だから一斗の依頼を、さつきは迷わず受けた。


「……私怨だけ、ではないな。神崎優菜のことがあるからか?」

「それもあります。ですが私達にとって最優先されることは、飛鳥と真桜です。それがあの日、私達三人が誓ったことですから」


 私怨がないなど、口が裂けても言えない。征司は過激派の手先となり、勇輝の命を奪った元凶でさえある。それだけではなく、優菜への仕打ちもある。女ならば口にするだけでも耐えられない仕打ちを吐露してくれたのだ。それが一時の感情に任せた物だとしても、さつきにとっては充分だった。そんな征司を前にすれば、自分は感情を抑えることができないだろう。

 だがさつきには、真桜の盾としての誇りある。その誇りが揺れるさつきの感情に芯を通し、支えている。


「親としては嬉しいけど、あなた達にもそんな堅苦しい生き方はしてほしくないんだけど」

「自分で決めたことです。それに今という時代に己の主君を持つことができるなんて、幸せなことだと思いますが?」

「……勇輝君もそうだと?」


 昔はただの子供のお遊戯にすぎなかった。それがいつの間にか我が子の盾として、本当に命を落とすことになってしまったという現実に、一斗は思わず呟いてしまった。

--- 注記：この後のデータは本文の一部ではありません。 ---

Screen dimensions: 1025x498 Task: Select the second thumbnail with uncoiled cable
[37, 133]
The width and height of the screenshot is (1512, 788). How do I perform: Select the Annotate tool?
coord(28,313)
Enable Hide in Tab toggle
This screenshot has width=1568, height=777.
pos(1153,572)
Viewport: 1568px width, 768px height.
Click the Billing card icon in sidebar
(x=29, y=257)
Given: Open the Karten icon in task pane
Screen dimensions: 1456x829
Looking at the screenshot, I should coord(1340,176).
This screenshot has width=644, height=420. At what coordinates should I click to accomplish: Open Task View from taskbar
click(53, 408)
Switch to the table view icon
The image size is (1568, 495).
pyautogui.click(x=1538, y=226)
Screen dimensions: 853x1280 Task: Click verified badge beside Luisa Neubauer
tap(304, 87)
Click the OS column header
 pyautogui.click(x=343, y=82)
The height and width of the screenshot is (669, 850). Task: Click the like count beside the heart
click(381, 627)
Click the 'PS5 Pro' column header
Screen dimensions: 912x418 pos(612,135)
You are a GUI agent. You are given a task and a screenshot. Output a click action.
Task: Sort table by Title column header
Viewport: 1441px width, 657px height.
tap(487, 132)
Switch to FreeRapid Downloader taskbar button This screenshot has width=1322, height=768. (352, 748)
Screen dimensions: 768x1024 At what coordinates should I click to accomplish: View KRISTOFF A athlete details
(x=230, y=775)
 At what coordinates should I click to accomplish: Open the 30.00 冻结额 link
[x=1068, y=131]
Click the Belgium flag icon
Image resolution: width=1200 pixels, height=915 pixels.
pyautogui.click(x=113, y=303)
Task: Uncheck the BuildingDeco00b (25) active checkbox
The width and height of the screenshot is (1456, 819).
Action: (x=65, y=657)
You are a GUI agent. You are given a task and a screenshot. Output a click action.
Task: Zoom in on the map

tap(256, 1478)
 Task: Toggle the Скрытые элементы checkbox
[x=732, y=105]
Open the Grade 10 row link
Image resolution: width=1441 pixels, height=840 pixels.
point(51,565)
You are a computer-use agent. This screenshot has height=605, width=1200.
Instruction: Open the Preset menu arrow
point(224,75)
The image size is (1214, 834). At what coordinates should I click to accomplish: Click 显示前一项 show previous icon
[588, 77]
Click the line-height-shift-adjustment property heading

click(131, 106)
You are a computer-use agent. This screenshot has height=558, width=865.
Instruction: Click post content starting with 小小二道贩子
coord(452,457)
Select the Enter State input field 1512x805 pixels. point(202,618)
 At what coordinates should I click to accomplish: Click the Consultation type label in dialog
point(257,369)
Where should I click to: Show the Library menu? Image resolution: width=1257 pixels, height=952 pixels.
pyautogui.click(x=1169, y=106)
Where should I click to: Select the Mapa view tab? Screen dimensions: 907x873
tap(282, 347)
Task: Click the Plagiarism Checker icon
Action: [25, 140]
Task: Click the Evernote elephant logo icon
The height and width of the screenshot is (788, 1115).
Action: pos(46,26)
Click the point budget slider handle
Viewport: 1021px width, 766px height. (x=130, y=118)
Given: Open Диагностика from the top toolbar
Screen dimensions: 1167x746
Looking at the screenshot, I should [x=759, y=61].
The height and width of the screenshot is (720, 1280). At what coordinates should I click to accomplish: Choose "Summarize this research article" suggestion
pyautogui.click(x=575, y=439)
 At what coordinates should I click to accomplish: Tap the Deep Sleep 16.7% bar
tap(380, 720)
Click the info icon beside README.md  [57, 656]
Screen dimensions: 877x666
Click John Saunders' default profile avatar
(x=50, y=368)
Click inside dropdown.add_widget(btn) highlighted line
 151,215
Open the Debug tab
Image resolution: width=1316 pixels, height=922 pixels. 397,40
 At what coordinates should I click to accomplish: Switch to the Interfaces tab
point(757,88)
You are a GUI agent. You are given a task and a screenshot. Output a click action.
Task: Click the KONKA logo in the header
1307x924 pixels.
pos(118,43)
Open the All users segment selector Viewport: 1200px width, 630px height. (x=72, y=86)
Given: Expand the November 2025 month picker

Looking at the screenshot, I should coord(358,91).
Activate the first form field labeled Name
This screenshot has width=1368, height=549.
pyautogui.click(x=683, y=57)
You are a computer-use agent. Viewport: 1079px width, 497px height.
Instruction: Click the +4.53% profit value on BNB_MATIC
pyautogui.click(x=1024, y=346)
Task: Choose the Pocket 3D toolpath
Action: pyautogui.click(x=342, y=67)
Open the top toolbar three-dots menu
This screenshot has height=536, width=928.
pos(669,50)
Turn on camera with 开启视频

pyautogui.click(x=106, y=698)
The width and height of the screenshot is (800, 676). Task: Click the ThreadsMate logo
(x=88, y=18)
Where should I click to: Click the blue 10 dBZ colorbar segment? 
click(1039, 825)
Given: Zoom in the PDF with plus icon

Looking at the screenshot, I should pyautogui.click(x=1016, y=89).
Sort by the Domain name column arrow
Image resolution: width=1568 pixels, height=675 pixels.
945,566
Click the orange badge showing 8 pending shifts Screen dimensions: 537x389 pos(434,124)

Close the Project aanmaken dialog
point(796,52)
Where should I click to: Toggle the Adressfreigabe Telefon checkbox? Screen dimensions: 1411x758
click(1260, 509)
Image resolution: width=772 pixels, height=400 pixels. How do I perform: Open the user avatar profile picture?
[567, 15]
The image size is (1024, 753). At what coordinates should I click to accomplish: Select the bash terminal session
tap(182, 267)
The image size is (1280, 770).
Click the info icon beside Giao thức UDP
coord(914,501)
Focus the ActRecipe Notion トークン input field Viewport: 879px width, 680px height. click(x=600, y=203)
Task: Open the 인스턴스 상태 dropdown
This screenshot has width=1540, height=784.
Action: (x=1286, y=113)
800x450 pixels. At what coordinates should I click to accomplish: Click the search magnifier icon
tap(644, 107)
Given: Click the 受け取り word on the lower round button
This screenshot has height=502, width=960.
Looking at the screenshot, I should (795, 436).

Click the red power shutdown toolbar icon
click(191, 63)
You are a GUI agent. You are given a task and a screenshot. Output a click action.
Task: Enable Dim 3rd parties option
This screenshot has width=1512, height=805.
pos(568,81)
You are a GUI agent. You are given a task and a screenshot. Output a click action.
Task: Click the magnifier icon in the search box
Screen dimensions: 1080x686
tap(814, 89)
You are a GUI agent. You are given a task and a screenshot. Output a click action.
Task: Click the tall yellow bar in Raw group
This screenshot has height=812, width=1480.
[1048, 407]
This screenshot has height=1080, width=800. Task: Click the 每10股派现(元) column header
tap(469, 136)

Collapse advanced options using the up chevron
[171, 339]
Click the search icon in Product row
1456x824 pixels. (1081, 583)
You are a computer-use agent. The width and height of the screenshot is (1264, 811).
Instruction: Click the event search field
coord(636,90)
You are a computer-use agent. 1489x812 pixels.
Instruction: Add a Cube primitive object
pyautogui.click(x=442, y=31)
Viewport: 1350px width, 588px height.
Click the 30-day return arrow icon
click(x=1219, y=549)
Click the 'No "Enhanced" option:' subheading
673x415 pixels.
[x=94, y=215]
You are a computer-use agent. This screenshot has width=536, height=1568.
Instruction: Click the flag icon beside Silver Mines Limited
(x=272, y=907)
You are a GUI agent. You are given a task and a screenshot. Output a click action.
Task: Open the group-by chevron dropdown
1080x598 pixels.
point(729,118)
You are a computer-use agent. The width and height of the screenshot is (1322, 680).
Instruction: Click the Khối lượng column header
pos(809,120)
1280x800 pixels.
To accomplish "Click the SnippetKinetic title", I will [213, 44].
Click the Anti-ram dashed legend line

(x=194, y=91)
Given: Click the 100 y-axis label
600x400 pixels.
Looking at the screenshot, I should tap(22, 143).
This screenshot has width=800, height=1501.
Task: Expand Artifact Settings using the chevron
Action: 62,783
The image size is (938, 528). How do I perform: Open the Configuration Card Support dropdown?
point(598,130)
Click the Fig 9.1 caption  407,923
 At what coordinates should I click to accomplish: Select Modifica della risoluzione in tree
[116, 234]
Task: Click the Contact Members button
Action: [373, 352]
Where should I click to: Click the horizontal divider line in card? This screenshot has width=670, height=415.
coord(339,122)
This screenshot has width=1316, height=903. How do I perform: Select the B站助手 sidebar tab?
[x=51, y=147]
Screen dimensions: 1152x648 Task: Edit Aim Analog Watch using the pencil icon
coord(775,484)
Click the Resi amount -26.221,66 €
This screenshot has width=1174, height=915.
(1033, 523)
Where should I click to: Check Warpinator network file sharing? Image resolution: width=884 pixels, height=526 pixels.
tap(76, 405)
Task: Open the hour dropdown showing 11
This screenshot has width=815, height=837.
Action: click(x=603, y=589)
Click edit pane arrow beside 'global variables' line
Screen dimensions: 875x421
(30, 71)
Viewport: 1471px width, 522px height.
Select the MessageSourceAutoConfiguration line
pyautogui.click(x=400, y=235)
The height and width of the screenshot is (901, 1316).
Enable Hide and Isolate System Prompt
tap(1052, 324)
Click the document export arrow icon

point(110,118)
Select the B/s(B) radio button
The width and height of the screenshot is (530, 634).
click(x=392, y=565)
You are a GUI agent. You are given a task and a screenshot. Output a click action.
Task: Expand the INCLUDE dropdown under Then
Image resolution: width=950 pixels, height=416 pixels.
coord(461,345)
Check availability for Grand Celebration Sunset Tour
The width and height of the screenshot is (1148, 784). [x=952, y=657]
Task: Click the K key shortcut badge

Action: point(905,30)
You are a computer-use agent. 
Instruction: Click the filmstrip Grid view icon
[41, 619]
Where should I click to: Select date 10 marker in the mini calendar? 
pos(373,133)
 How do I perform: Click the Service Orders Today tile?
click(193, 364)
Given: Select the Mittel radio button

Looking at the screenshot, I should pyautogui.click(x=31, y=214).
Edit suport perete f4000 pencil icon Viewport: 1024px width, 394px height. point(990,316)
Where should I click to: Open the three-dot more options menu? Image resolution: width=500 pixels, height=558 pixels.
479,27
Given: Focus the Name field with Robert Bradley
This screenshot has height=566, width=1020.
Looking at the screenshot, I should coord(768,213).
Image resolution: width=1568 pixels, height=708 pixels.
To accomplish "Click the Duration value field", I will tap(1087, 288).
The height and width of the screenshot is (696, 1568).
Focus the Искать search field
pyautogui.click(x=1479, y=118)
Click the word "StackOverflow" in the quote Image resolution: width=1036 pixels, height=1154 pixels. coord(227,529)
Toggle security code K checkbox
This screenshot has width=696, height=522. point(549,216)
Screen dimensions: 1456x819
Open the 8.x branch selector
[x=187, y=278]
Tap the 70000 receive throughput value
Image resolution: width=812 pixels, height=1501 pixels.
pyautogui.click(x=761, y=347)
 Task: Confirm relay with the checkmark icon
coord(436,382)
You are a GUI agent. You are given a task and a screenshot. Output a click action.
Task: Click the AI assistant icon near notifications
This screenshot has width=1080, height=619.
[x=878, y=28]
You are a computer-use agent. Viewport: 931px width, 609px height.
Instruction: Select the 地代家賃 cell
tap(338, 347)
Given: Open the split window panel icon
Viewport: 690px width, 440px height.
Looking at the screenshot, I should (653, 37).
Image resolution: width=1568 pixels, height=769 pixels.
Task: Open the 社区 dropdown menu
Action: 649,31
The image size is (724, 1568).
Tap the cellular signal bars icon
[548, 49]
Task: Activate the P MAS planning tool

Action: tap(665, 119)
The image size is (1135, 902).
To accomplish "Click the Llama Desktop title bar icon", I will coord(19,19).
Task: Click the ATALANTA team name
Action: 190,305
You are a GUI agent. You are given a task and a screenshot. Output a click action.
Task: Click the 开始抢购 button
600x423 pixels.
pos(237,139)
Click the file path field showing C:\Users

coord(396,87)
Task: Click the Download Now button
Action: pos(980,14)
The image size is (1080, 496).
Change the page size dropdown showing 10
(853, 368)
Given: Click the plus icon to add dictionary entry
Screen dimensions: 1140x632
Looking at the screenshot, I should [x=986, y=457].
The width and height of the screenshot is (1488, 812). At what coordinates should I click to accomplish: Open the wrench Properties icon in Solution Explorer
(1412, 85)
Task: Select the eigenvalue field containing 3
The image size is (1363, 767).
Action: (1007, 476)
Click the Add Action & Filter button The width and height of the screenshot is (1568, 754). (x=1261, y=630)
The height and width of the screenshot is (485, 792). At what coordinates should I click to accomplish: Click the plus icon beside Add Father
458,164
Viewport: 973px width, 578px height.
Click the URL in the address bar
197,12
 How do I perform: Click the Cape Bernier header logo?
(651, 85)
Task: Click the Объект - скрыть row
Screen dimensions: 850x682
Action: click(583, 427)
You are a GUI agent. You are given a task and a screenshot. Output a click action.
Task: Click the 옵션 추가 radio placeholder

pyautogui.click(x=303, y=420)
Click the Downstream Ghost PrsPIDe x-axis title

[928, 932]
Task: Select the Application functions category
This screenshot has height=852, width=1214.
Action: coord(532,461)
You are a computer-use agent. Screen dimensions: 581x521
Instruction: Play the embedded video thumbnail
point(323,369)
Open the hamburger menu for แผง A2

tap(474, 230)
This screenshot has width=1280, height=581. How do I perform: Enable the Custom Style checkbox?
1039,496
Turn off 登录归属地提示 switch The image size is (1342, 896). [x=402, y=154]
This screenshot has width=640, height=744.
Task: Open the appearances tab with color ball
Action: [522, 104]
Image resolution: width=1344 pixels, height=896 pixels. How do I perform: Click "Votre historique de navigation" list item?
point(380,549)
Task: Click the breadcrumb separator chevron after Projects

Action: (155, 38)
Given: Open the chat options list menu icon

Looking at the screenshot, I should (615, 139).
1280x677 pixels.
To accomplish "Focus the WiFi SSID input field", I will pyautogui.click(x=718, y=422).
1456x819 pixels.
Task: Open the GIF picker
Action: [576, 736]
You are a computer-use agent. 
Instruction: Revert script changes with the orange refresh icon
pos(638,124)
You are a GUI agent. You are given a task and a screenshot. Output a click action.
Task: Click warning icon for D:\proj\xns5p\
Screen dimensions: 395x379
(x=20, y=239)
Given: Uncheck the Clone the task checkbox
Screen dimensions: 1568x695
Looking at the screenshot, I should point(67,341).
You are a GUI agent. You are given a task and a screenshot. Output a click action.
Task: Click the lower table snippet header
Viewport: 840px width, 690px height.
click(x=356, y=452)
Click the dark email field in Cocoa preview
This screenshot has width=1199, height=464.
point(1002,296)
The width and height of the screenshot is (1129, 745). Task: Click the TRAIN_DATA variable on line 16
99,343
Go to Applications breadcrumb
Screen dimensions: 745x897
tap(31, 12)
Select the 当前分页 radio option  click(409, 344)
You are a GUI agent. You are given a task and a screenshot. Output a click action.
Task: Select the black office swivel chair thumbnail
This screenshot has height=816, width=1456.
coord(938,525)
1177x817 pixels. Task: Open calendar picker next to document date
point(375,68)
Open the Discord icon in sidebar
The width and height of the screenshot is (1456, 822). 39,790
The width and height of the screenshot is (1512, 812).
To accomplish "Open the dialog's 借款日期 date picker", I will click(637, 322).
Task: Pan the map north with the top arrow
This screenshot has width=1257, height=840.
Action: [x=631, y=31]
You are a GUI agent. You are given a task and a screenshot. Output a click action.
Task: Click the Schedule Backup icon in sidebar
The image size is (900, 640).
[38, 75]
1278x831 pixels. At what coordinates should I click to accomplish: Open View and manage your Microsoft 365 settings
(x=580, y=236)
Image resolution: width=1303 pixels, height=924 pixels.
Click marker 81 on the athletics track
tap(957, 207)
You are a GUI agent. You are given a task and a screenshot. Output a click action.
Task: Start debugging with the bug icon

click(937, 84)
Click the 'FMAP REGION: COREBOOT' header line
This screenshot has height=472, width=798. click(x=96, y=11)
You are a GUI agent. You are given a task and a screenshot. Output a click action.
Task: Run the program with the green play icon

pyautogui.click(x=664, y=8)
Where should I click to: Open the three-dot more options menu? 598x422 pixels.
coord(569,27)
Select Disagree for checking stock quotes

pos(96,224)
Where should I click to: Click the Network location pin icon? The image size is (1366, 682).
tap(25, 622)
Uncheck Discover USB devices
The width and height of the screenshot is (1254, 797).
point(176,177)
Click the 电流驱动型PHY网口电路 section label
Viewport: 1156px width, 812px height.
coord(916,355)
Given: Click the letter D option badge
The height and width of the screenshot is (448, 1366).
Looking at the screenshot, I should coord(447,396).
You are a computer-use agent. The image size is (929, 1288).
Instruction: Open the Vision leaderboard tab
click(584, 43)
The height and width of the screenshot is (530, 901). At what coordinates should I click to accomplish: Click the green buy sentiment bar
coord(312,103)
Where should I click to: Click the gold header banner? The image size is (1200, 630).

「私はそう思います。だけどそんなに重いなら、捨ててくれても構わないって、兄さんなら思ってるはずですよ」

「確かに、あいつならそうだろうな」


 さつきも雅人も、迷わず答えた。


「重いですね。とてつもなく……。でも……」

「捨てるなんて、できるわけないじゃないですか……。これが勇輝さんの生きた証なんだから……私達はずっと、背負っていきます」


 勇輝の最期に言葉―若と姫―。それは飛鳥と真桜のことを指している。数年前のあの日、勇輝は雅人、さつきと共に飛鳥と真桜の盾になることを誓った。三上、立花、久世三家に上下関係はないし、今後も作るつもりはない。自分達が個人的に、二人に忠誠を誓うだけだ。立花と久世を継ぐ者が、三上を継ぐ者に忠誠を誓うことの意味を理解できていなかったわけではない。二人がこの先、刻印術師の新たな指導者になると直感的に悟ったからだ。だから三人は、二人の盾となった。飛鳥も真桜も、そんなことをしてほしいとは一度も思わなかったし、今も思っていない。だが勇輝の死によって理解せざるを得なかった。勇輝だけではなく、雅人もさつきも、いざとなれば自分達のために命を捨てる覚悟があることを。


「ありがとう、飛鳥、真桜……」


 だから飛鳥と真桜の答えは、さつきにとって心から感謝できるものだった。